Gabriela Gheorge is a second year PhD student at ICT Doctorate School Trento. The focus of her research lies with the enforcement of security policies in distributed environments. Other interests include access and usage control within the same environments, in Web services and Service-Oriented Architectures. She graduated at “Politehnica” University of Bucharest with a thesis dealing with security functionality in Service-Oriented Architectures; the thesis was carried out the Universitaet der Bundeswehr Muenchen, Germany.

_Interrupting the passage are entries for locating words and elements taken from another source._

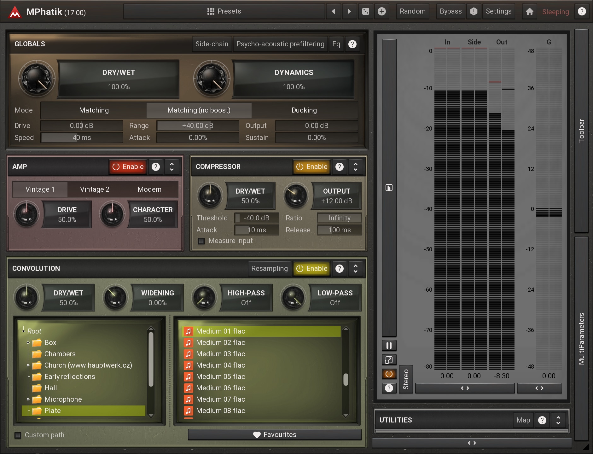This screenshot has height=454, width=593.
Task: Toggle the Compressor Enable button
Action: coord(311,166)
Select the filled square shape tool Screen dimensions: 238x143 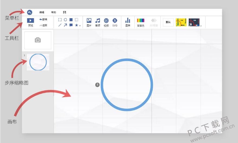click(71, 20)

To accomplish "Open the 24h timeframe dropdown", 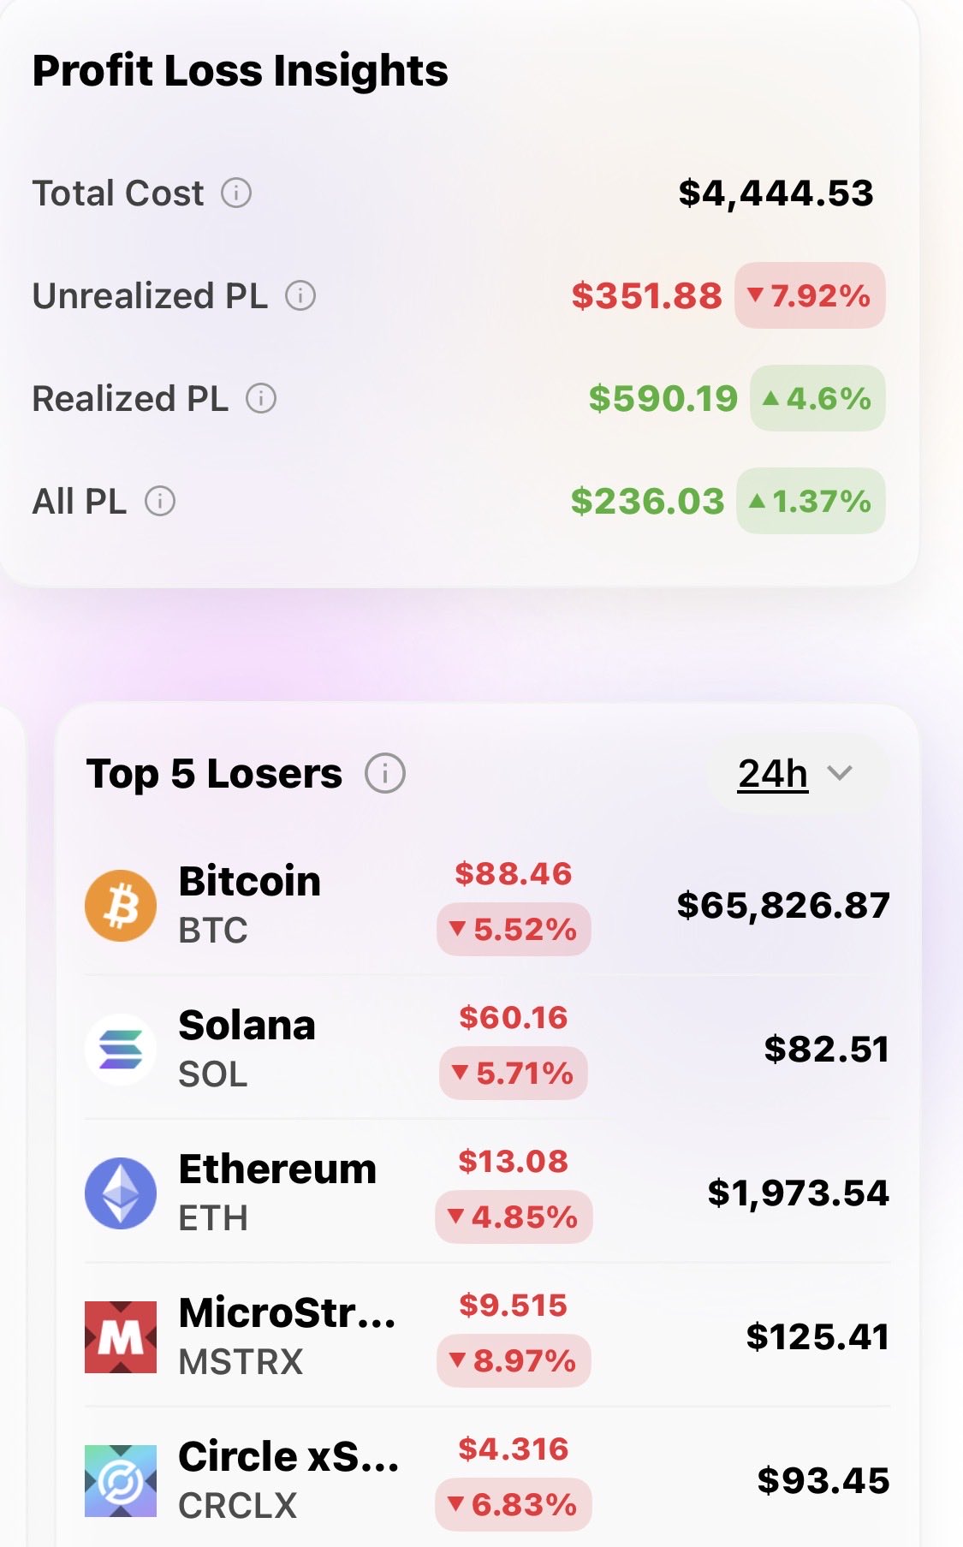I will tap(773, 774).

Renato Lo Cigno is Associate Professor at the DISI Department of the University of Trento, Italy, where he is one of the founding members of the Networking research group. He received a Dr. Ing. degree in Electronic Engeneering from Politecnico di Torino in 1988. From 1989 to 2002 was been with the Telecommunication Research Group of the Electronics Department of Politecnico di Torino. From June 1998 to February 1999, he was at the CS Department at UCLA as Visiting Scholar under grant CNR 203.15.8. He is coauthor of more than 120 journal and conference papers in the area of communication networks and systems. His curent research interests are in design and performance evaluation of wired and wireless networks, including optical switching networks and overlay, peer-to-peer systems; simulation techniques and modeling; and resource management and congestion control. Renato Lo Cigno is member of the IEEE and ACM; he is Area Editor of Computer Networks (Elsevier), and has served as Chair or TPC member of several leading conferences, including IEEE INFOCOM, Globecom, ICC, IEEE/ACM MSWiM, IEEE MASS.

Peer-to-Peer Netw Appl

Alberto Montresor is Associate Professor of Computer Science at the University of Trento, Italy. He received his Ph.D. in 2000 from the University of Bologna, Italy, where he designed Jgroup, a partition-aware group communication system. He served as Research Associate in Bologna until 2005, when he moved to Trento. He is author of more than 50 papers in international conferences and journals, and he has been active in several European projects in the field of distributed computing and complex adaptive systems.